Mistakes from everywhere

Almost 37,000 U.S. soldiers were killed in the Korean War, men whose sacrifice has long been overlooked and relegated to a historical footnote between the glory of World War II and the controversy of Vietnam.

Ted and Hal Barker, whose father served as a Marine officer in World War II and Korea, started the Korean War Project in the early 1990s, offering families a place to post a remembrance and research those still missing in action.

In the late 1990s, when they began studying the list of casualties, the number of killed from the U.S. Virgin Islands jumped out at them. Sixty-nine seemed way too many.
Then they noticed the names.
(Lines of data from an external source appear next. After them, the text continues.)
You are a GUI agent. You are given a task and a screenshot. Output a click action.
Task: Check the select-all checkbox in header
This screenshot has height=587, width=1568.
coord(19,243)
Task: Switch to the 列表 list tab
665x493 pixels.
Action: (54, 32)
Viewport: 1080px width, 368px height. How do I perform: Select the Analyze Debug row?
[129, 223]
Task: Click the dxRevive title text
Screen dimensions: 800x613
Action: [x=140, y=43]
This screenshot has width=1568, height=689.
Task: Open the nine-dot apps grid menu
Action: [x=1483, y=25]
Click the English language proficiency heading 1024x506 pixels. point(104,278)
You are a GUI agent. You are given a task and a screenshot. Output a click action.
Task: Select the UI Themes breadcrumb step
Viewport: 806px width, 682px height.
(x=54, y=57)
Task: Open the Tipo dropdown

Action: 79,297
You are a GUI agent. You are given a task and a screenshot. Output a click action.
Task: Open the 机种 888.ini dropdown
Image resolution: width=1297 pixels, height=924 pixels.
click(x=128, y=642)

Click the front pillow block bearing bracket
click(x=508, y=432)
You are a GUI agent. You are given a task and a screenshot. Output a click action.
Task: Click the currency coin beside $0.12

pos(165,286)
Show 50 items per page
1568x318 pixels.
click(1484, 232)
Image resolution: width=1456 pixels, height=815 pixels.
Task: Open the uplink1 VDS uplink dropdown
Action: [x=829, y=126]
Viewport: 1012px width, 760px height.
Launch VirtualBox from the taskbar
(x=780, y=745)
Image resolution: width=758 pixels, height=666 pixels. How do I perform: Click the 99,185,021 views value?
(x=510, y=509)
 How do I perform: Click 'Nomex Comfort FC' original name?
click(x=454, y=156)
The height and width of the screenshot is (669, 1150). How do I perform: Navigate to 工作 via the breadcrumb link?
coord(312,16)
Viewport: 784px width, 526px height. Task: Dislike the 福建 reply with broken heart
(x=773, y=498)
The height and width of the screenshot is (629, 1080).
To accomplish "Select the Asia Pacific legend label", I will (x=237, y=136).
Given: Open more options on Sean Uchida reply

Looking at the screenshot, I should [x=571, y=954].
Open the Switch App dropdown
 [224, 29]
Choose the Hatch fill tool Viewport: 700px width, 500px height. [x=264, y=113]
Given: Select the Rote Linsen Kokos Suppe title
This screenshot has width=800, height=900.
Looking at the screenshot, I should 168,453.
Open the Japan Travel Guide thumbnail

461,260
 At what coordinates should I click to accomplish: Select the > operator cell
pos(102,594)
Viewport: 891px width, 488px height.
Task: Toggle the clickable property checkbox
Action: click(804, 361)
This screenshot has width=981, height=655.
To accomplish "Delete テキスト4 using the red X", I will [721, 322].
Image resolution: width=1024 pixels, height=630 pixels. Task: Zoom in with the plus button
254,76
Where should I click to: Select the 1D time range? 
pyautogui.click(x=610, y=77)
Most of them sounded like Filipino names — Acevedo, Navarra and Tacazon, for example.

"It took about 10 seconds to realize they had to be wrong," Hal Barker said. "Given the number of men who could have been veterans from the Virgin Islands during that time, it would have been the largest grouping of casualties from any U.S. state or territory."

They established contacts in the Philippines and have begun correcting many of the entries to list the home of record as that island chain in the Pacific, not the one in the Caribbean.

By using family contacts and their substantial library of unit histories, the brothers also began correcting the names of Puerto Rican casualties.

"They had last names as middle names, first names as middle names, middle names as last names, you name it," Barker said.

Counties as hometowns

The Barkers have noticed that hometowns are often wrong as well.

Many casualty listings appear to carry the county name as the city. For instance, Tarrant, Harris, Bexar and other counties are listed as hometowns. Most of those from Chicago are listed as having been from Cook, Ill.

"We’ve found in the neighborhood of 10,000 that are wrong like that," Barker said.
Sometimes the families initiate contact on their own.

This week, Larry Bitter in suburban Houston sent a remembrance to the Web site about his uncle, who was killed in February 1952 in Korea.

In his message, he requested that the "s" be removed from his uncle’s last name. His name was Marine Sgt. John L. Bitter, not Bitters.

"I really didn’t expect anyone to give a damn," said Bitter, a Vietnam veteran. "I was of the opinion, and I know my dad certainly was, that it’s just the way it was. Nothing could be done."

But the Barkers changed the spelling in their database and promised Bitter that they would inform the small town in Maryland where John Bitter’s name is incorrectly engraved on a memorial.

"It’s really exciting to do this," Barker said. "The requirement is so huge, and the interest is so small. We are often the place of last resort for families."

Where to get help If you believe that there is a mistake in a relative’s listing as a casualty of the Korean War, you can e-mail info@abmc.gov or call 703-696-6900. E-mail is preferred. The American Battle Monuments Commission will research whether it is the group’s error or whether it is listed that way with the National Archives. More investigative work will be needed to determine whether a correction is warranted.

CHRIS VAUGHN, 817-390-7547

Link to article:

http://www.star-telegram.com/804/story/1452677.html
 
Tragic, but not shocking. Almost all of us have had DD-214's that were wrong.

I feel for these men and their families.